Splitgraph has been acquired by EDB! Read the blog post.

Architecture overview

Seafowl consists of several components. It ships with self-contained defaults, but supports advanced deployment patterns through swapping out some of the components.

Seafowl architecture diagram

Executor

This component relies heavily on Apache DataFusion for query planning and execution. It runs the actual queries and manages the other components.

Catalog

This is a database that contains Seafowl metadata, such as schema, table and function definitions, relations, etc.

Seafowl supports three catalogs:

  • SQLite: default. This has a very low query latency and no external dependencies. However, it means that without tricks like replicating the SQLite database, this limits Seafowl to a single node or a read-only multi-node deployment.
  • PostgreSQL: this is higher latency but can be shared between multiple Seafowl instances.
  • Memory: an in-memory SQLite database. This is the fastest, but isn't persistent.

Object store

This is where Seafowl stores the actual data as Parquet files.

Seafowl currently supports three object stores:

  • Local filesystem: default. This is again most convenient in development and for single-node deployments, but doesn't scale to multiple nodes.
  • S3: AWS S3 itself or any other S3-compatible object store. This object store is shared between multiple Seafowl instances, allowing for scaling. However, it is the slowest, as Seafowl will need to download partitions in order to execute queries.
  • Memory: store the data in-memory. Fastest, but limited by the node's RAM. Like with the in-memory SQLite catalog, restarting the process loses all data. In addition, combining an in-memory catalog with an persistent object store (or vice versa) will lead to consistency issues.

Seafowl uses the object_store crate to abstract away the details of the particular object storage.
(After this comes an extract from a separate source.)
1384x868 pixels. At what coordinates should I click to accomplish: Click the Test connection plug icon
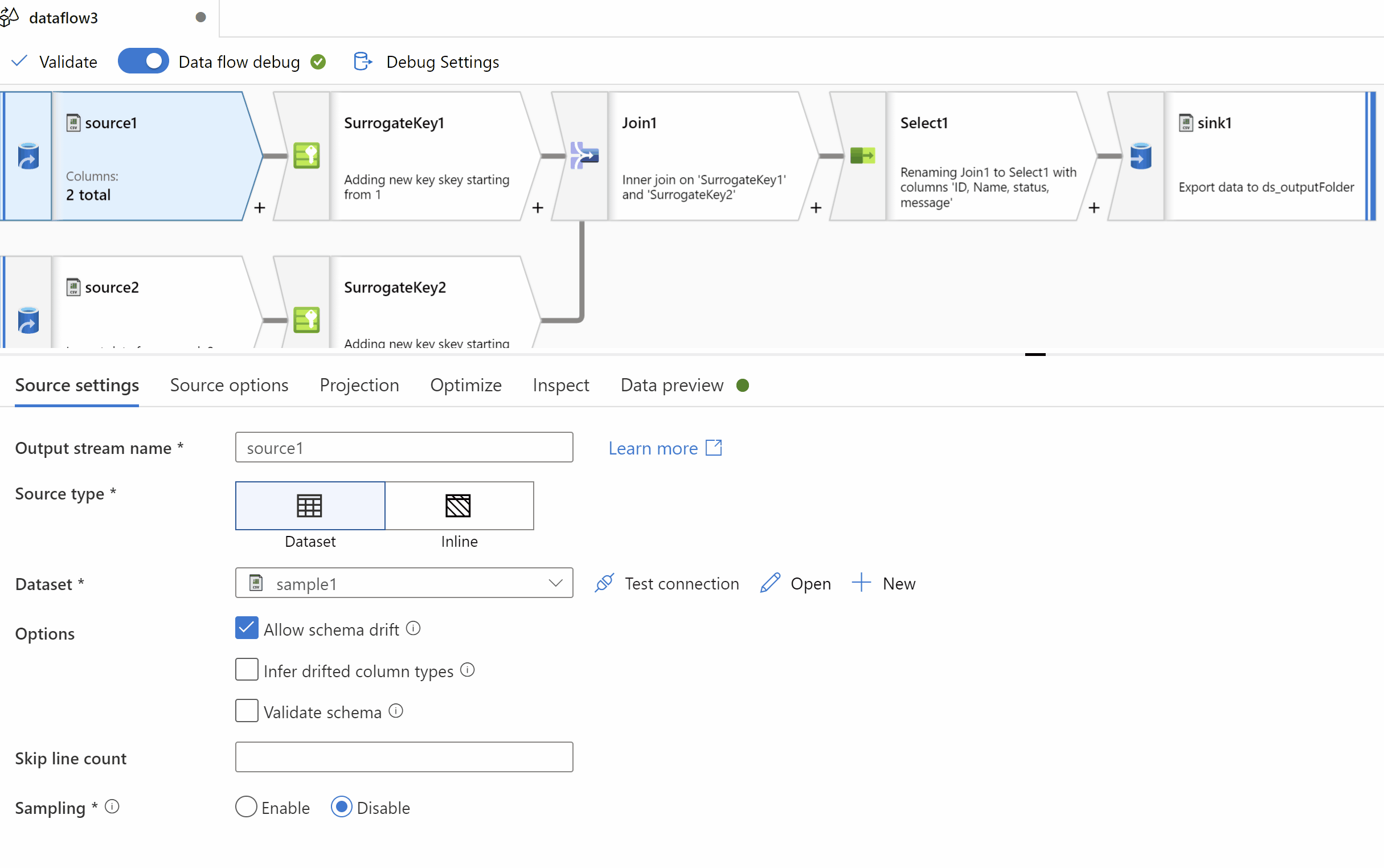point(604,583)
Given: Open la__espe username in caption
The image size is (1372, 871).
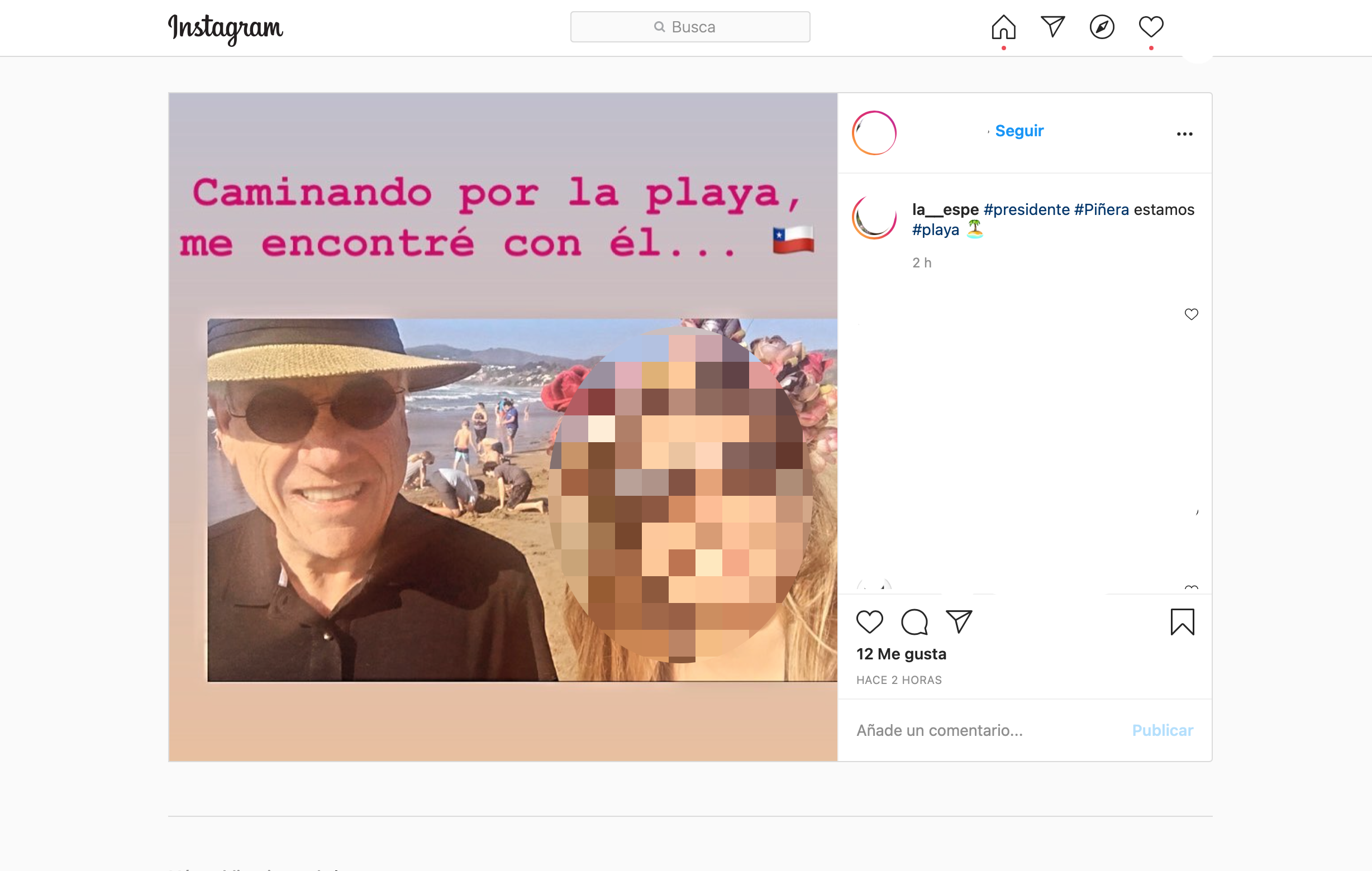Looking at the screenshot, I should pos(945,209).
The crate itself supports other popular object stores like Azure and GCP, so Seafowl could theoretically run against those too. We don't officially support this, since:

  • it would require shipping the binary with more object-store-specific crates
  • we only tested Seafowl on S3
  • S3 API has the most open-source (for example, MinIO) and closed-source (for example, Cloudflare R2) implementations

Frontend

This is how you query Seafowl. We only support two:

  • HTTP: the main way to upload, write and query data on Seafowl from your application.
  • PostgreSQL, provided by the convergence crate. This doesn't support authorization or encryption and should only be used in development. We disable it by default.

Default Seafowl configuration

Single-node architecture diagram

The default configuration for Seafowl is a local filesystem store in ./seafowl-data and a SQLite catalog in ./seafowl-data/seafowl.sqlite. We do this so that you can easily get started with Seafowl without extra dependencies.